Thursday, February 25, 2021

Spark Code -- Unified Memory Manager


This article digs into Unified Memory Manager which is the default memory management framework for Spark after 1.6. 

We will explain why there is a little difference in executor memory size between Spark UI and Executor log.


Spark 2.4


Before Spark 1.6, the legacy memory management framework is Static Memory Manager,  which can be turned on by setting "spark.memory.useLegacyMode" to true. 

As per the reference post shared, the current architecture of in-heap memory for Unified Memory Manager is as below graph:

  • Note: above graph showed the spark.memory.fraction=0.75 but it has been reduced to 0.6 starting from Spark 2.0 as per SPARK-15796.

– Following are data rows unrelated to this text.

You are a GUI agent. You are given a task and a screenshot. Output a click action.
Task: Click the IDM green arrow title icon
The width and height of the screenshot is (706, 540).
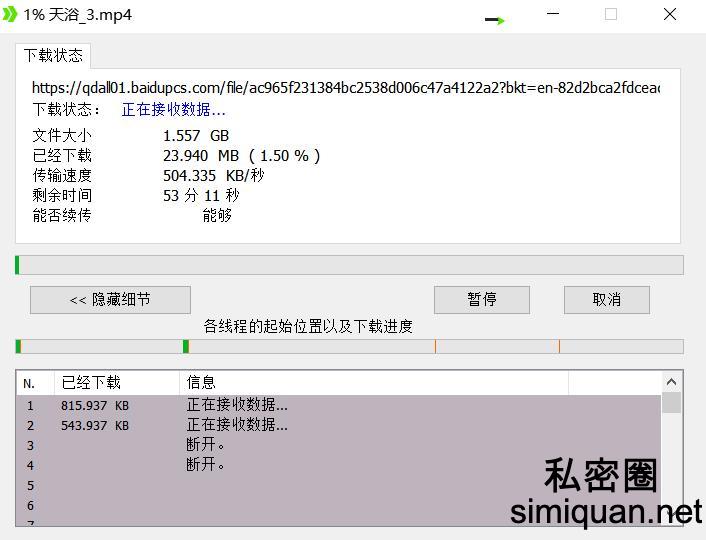click(11, 15)
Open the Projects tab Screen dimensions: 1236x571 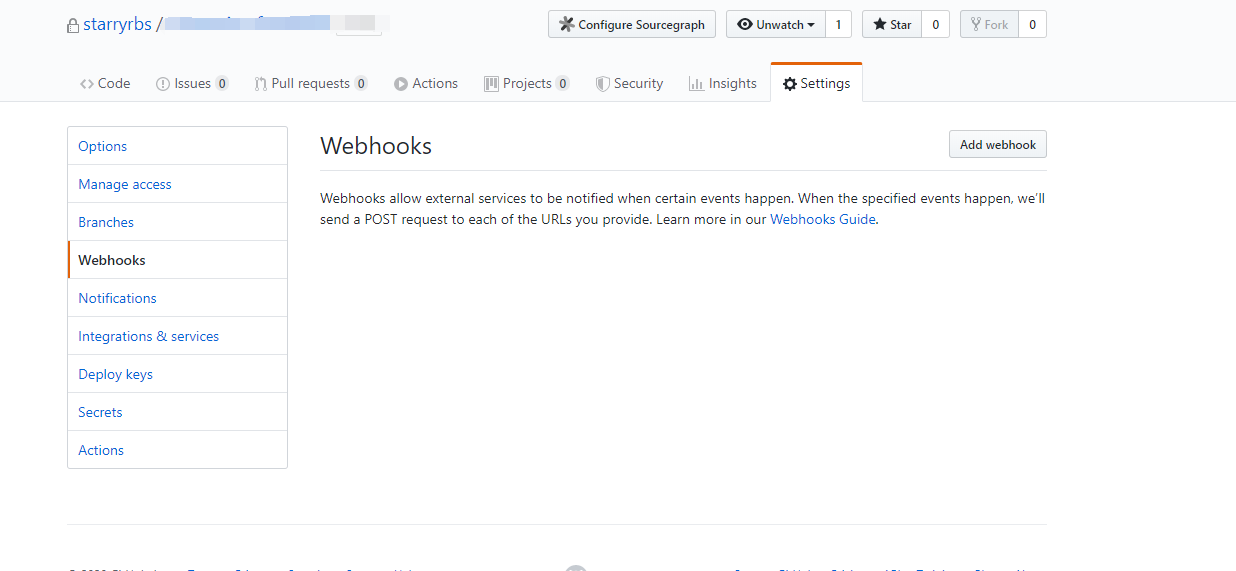pos(526,84)
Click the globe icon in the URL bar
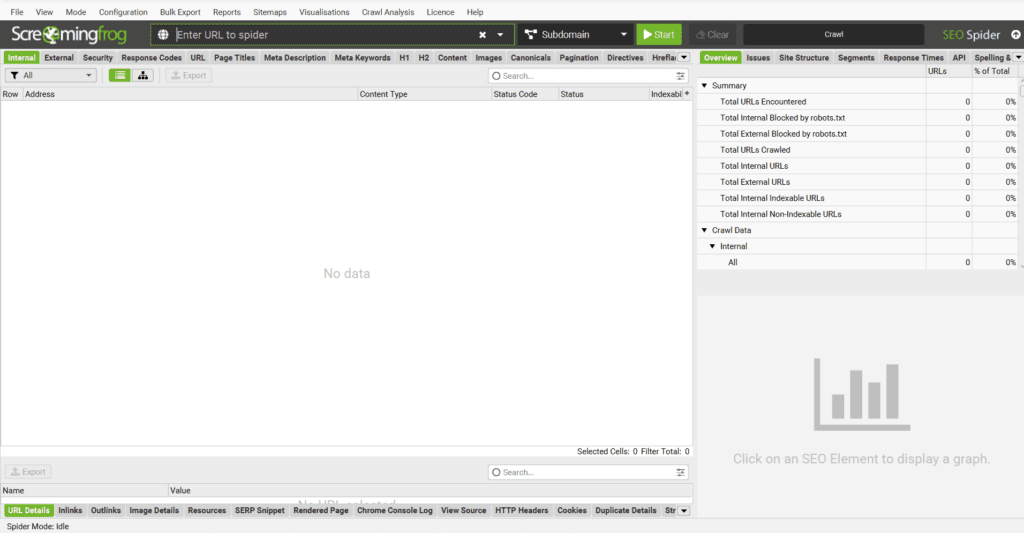1024x533 pixels. point(164,34)
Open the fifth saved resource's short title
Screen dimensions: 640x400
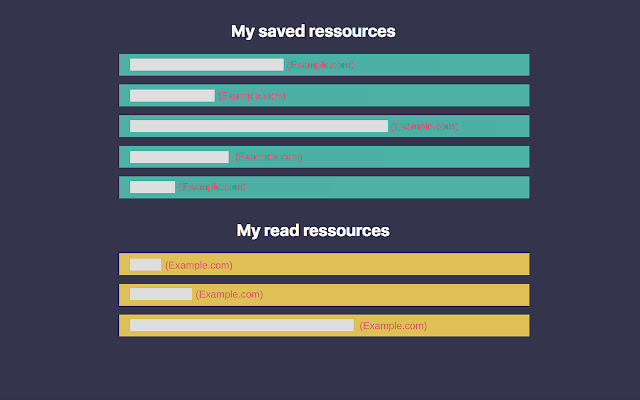click(x=152, y=187)
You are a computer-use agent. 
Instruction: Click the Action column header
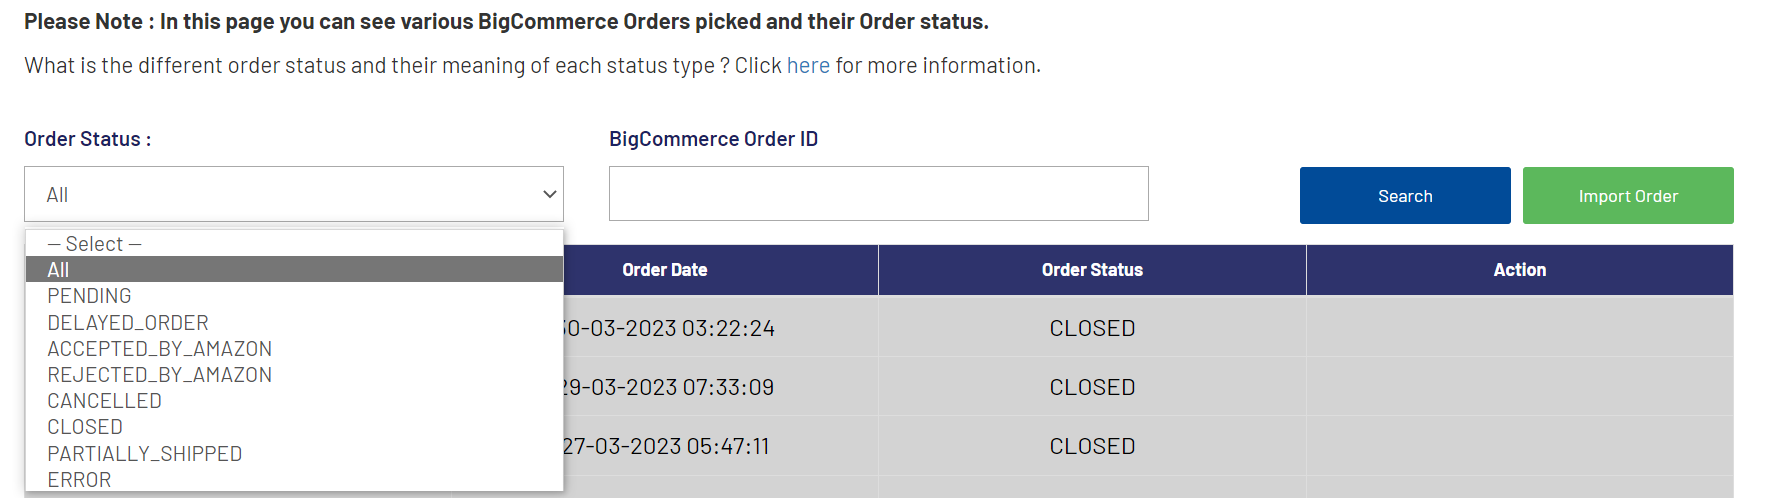[x=1519, y=270]
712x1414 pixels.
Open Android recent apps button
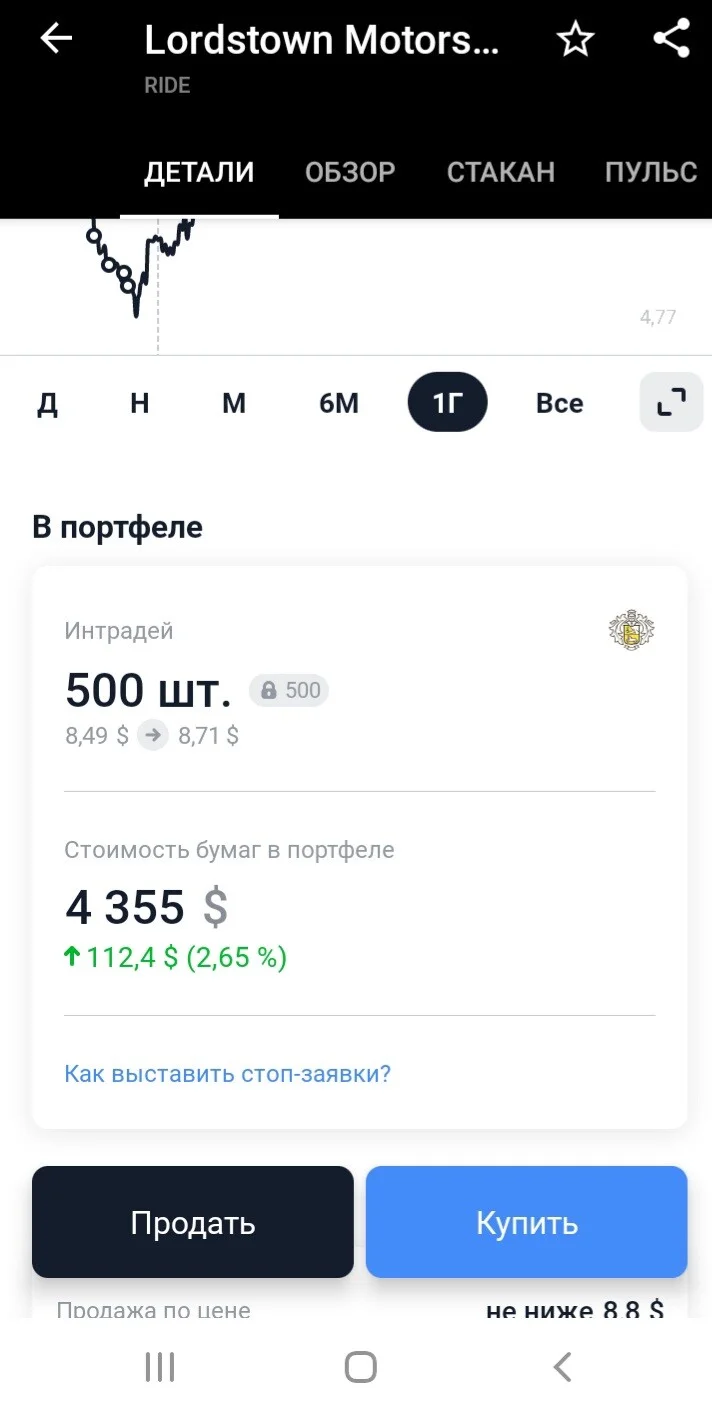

Above graph only shows on-heap(aka in-heap) memory, starting from Spark 1.6,  it introduced off-heap(aka out-of-heap) memory which can avoid frequent GC, but the tradeoff is it has to deal with memory allocation and release logic. Below 2 parameters are related to:

  • spark.memory.offHeap.enabled
  • spark.memory.offHeap.size

Graph from this post explains off-heap memory:

In this post we will mainly talk about on-heap memory.

1. Total java heap size(systemMemory)

The whole of what above graph shows is called "systemMemory" in the source code of Unified Memory Manager.

For example, if you specify "--executor-memory 4G" which defines "--Xmx" of the JVM, "systemMemory" will be a little bit smaller than 4G. It is Runtime.getRuntime.maxMemory:

val systemMemory = conf.getLong("spark.testing.memory", Runtime.getRuntime.maxMemory)

Why Runtime.getRuntime.maxMemory is a little bit smaller than -Xmx? This discussion answers that: "The difference appears to be accounted for by the size of the garbage collector's survivor space.".

We can easily figure out systemMemory in spark-shell(or any scala shell):

spark-shell --master local --deploy-mode client --driver-memory 4G 

scala> Runtime.getRuntime.maxMemory
res0: Long = 3817865216

So it means a "-Xmx 4G" executor has systemMemory=3817865216 bytes, which is around 88.9% of "--Xmx".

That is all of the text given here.